Your task
From the line containing "This screenshot has height=474, width=744." to the final line of the entries, every line is to be reproduced exactly; no other line belongs in the output.

[Stored records]
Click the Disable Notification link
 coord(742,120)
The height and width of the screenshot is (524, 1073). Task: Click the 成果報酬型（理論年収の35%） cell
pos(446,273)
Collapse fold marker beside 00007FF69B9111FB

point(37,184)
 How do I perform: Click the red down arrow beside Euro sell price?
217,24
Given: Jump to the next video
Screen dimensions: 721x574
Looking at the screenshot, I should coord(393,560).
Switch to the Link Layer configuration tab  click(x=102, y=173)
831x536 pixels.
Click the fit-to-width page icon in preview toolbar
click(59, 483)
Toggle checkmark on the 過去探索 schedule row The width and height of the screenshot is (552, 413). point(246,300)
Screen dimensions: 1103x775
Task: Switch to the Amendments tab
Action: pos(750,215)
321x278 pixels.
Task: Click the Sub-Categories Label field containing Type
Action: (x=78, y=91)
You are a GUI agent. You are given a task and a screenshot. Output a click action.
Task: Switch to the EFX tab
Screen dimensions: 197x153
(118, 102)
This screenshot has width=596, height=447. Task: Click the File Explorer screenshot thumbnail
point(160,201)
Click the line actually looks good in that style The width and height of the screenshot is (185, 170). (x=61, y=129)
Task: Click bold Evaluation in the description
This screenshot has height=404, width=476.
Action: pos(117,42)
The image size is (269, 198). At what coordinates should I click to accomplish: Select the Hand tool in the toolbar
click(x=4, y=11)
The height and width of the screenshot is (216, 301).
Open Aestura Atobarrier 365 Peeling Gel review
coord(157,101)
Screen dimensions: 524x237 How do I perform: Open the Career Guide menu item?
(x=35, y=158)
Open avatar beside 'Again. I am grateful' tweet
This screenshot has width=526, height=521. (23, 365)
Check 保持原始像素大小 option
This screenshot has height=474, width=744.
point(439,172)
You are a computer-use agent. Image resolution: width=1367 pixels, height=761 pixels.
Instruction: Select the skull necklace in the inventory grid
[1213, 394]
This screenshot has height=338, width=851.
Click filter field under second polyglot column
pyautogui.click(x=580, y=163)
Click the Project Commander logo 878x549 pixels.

Answer for the task
This screenshot has height=474, width=744.
point(439,172)
You are a computer-use agent. Image resolution: width=1367 pixels, height=761 pixels.
Instruction: Select the skull necklace in the inventory grid
[1213, 394]
This screenshot has height=338, width=851.
Click filter field under second polyglot column
pyautogui.click(x=580, y=163)
Click the Project Commander logo 878x549 pixels.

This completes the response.